Il y a là un vaste et très douloureux chantier de questionnement. Le temps qui n’a pas été pris pour examiner sérieusement les propositions du rapport risque, au surplus, de manquer pour ces régions qui découvrent amèrement que les effets structurants qu’on a fait miroiter ne se produisent guère sinon que de manière marginale et anecdotique à l’échelle nationale de la filière. Le renoncement du gouvernement Couillard à intervenir pour orienter et charpenter le développement régional ne fera qu’ajouter à l’accélération des tendances lourdes. Il deviendra de plus en plus évident que les choix en matière d’implantation d’infrastructures énergétiques n’auront pas suffi à les redresser de manière durable.

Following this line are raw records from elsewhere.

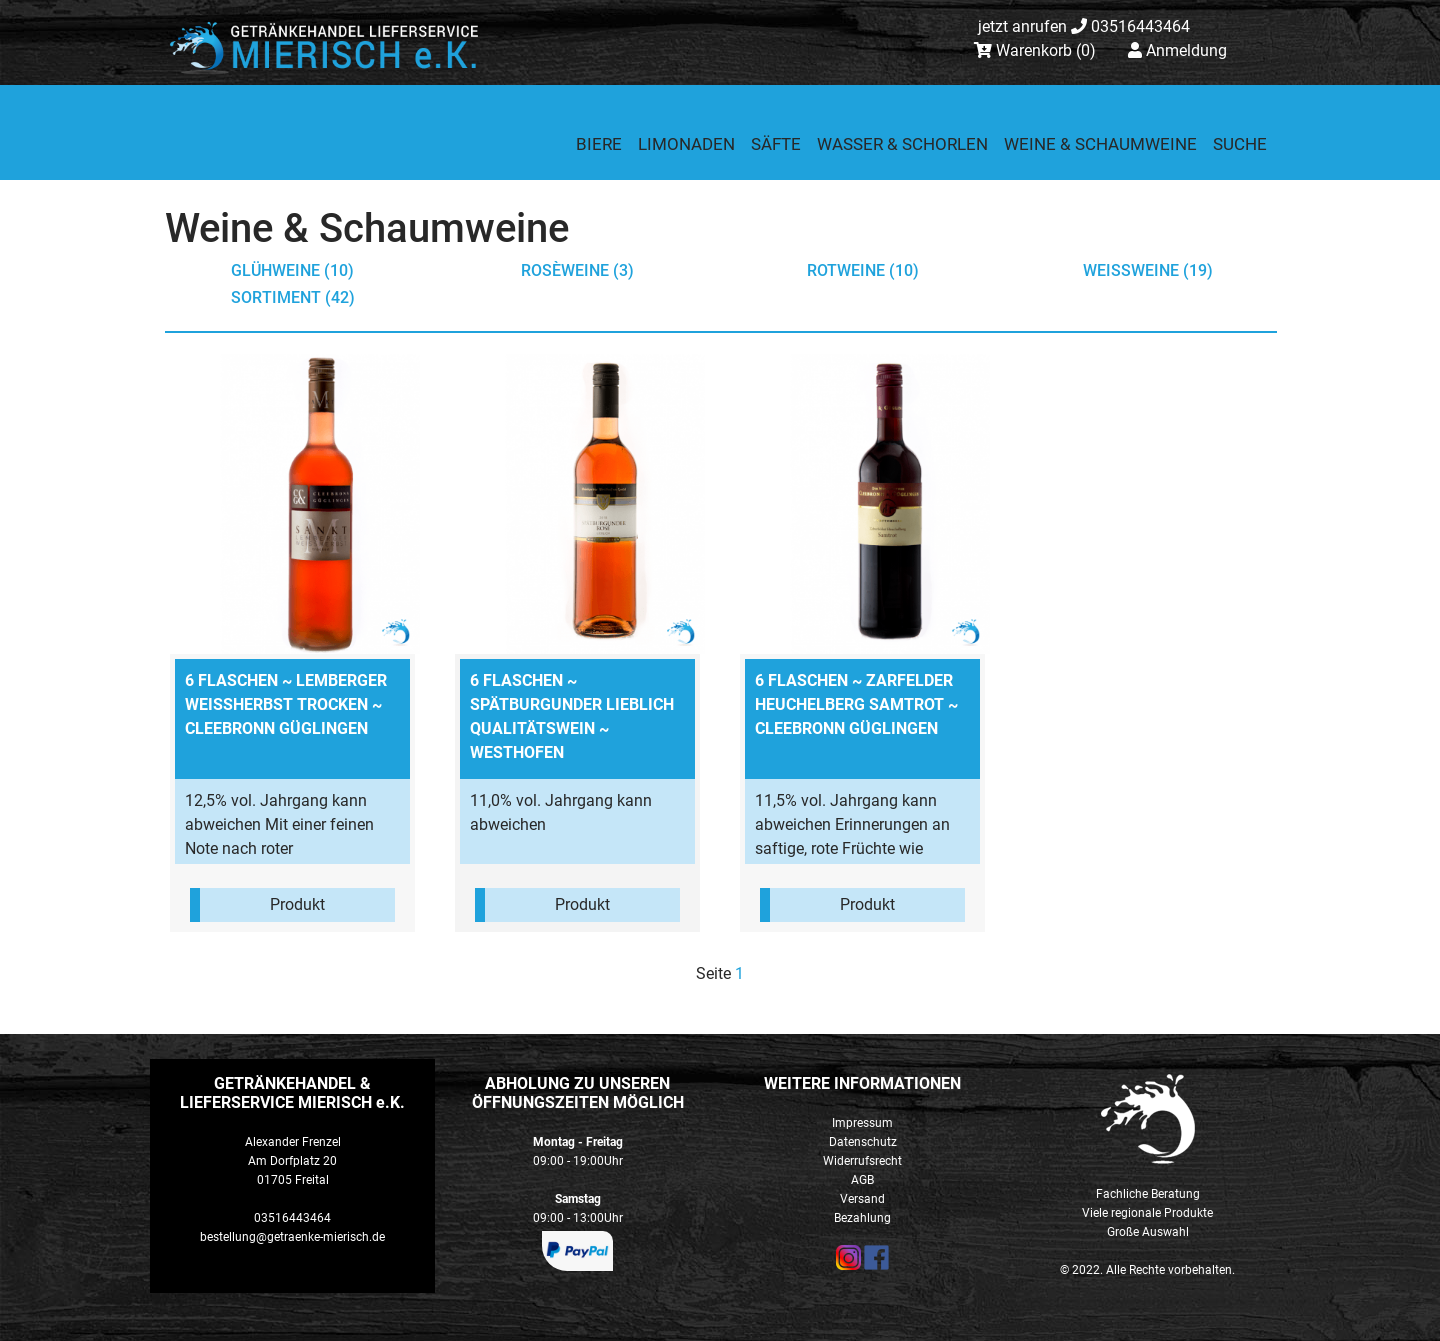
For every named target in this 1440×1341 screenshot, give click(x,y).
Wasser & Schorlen (902, 144)
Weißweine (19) (1148, 270)
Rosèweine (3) (577, 270)
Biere (599, 144)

Politique énergétique et développement régional
On comprend les milieux de se cramponner aux maigres acquis. Il est cependant plus difficile de les suivre quand leurs élites proposent de continuer d’avancer dans une voie sans issue. Il faut donc envisager la suite des choses en considérant qu’il serait stérile de leur demander à renoncer à ce qu’ils tiennent sur la simple évocation d’éventuelles alternatives. Un tient vaut mieux que deux tu l’auras, l’adage leur tiendra lieu de philosophie de développement. Afin que la réflexion soit constructive et éviter que l’acrimonie serve de carburant à des revendications irréalistes devant lesquelles les calculs de coûts dresseront les consommateurs des grands centres contre des populations mal en point, il faut entreprendre dès maintenant de mobiliser le travail de réflexion sur les distinctions à établir entre politique de l’énergie et politique de développement régional. La première ne peut tenir lieu de la seconde. Il y a antériorité des choix de développement régional sur les choix énergétiques. Les premiers conditionnent et déterminent les orientations de ceux-là. Éblouis par le succès de la nationalisation de l’électricité et des effets sur le développement régional, les nombreux acteurs du développement économique ont souvent confondu les deux registres.

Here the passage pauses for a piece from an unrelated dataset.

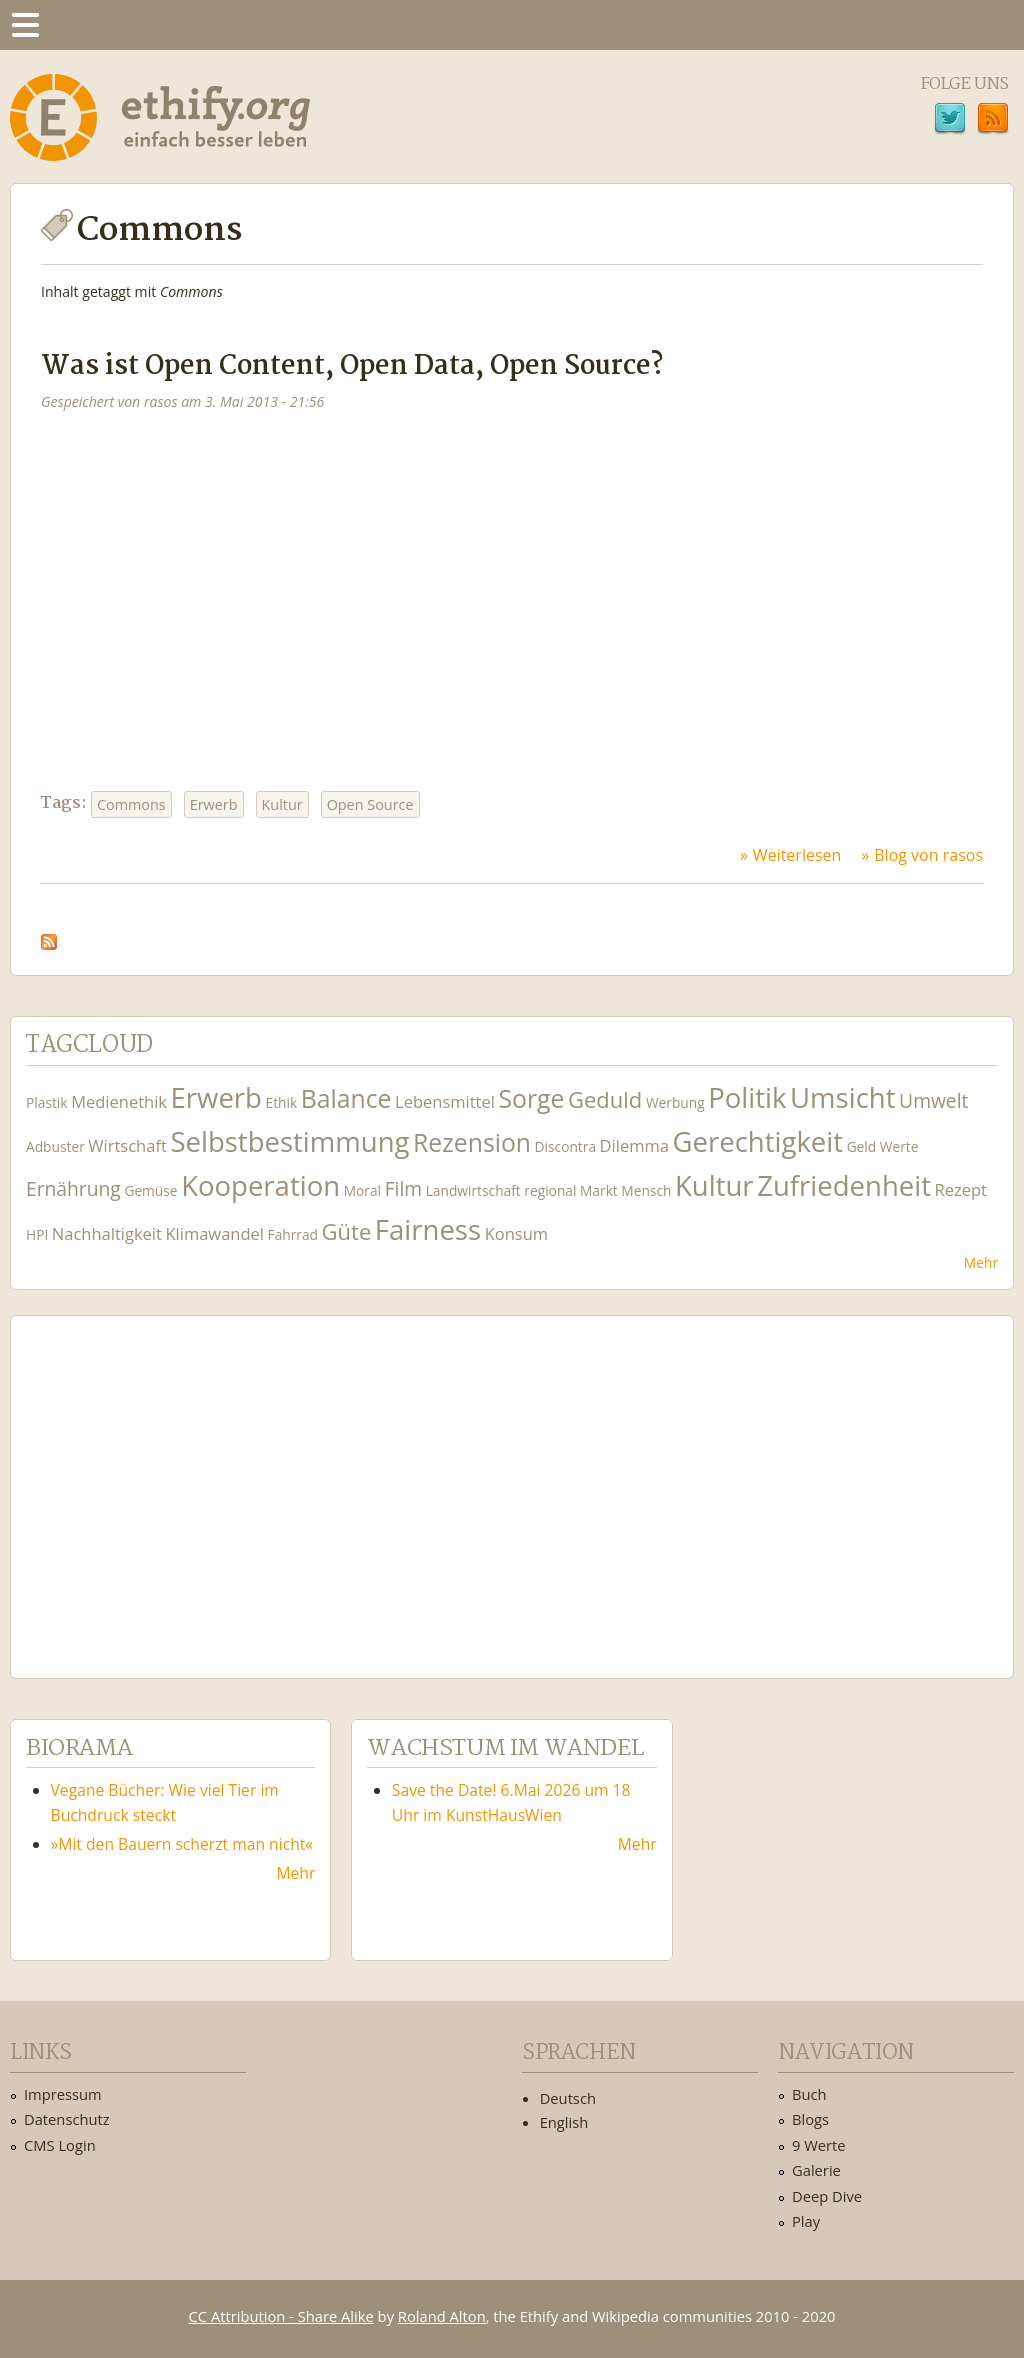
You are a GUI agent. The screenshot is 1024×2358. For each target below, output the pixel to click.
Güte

Il faut dire que les limites de la gestion provinciale qui ont imposé de nombreux compromis et produit une logique bancale ont largement contribué à entretenir la confusion non seulement des finalités, mais aussi des attentes. Hydro-Québec n’est pas une agence de développement économique. C’est un levier puissant qui peut servir à optimiser les choix d’une politique énergétique qui, elle-même, est une composante majeure d’une politique de développement régional, nécessaire à n’en point douter, mais pas suffisante.
Conclusion
Il faut reprendre la discussion sur les propositions Lanoue Mousseau et faire de ce rapport le matériau pour évaluer les propositions que fera éventuellement le ministre Arcand. Il faudra s’inspirer de son approche d’ensemble, de la logique du paradigme sur lequel sont construites ses propositions et éviter de s’enfermer dans les discussions sur les mérites comparés d’une technologie ou d’une filière par rapport à une autre. Mais il faudra le faire surtout en apportant cet important correctif : le renversement du paradigme énergétique a besoin de s’inscrire dans une vision large du développement régional. C’est en se donnant un cadre rigoureux de réponses aux besoins et aux aspirations des régions qu’on pourra le mieux faire ressortir les avantages d’une politique énergétique et ses impacts sur l’occupation et la mise en valeur du territoire et des communautés qui l’habitent.